## About this task:
Your answer should consist of every line from the records that holds the string "agent".

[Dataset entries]
= = = = =
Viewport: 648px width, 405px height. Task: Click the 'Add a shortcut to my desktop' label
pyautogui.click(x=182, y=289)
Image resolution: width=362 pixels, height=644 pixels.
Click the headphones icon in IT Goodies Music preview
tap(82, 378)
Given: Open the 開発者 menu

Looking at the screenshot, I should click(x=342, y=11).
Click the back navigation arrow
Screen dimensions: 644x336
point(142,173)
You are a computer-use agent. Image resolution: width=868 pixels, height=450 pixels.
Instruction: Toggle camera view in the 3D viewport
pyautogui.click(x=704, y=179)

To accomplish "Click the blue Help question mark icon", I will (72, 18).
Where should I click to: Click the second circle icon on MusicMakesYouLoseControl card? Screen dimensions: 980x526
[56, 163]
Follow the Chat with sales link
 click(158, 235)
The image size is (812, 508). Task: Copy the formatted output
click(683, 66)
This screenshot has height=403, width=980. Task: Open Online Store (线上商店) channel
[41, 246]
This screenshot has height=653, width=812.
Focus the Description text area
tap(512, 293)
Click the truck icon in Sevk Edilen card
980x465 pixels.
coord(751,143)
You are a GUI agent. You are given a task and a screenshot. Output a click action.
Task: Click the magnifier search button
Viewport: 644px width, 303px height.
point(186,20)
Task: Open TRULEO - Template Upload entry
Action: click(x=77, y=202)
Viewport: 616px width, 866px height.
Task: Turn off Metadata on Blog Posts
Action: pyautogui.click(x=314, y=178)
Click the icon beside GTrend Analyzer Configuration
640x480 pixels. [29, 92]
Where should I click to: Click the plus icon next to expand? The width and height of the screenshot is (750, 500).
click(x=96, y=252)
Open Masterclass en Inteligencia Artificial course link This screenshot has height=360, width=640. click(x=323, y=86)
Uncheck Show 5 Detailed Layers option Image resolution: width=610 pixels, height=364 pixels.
= = = = =
## Exercise response:
You are a computer-use agent. Image resolution: width=868 pixels, height=450 pixels.
You are a GUI agent. You are given a task and a screenshot. Output a click action.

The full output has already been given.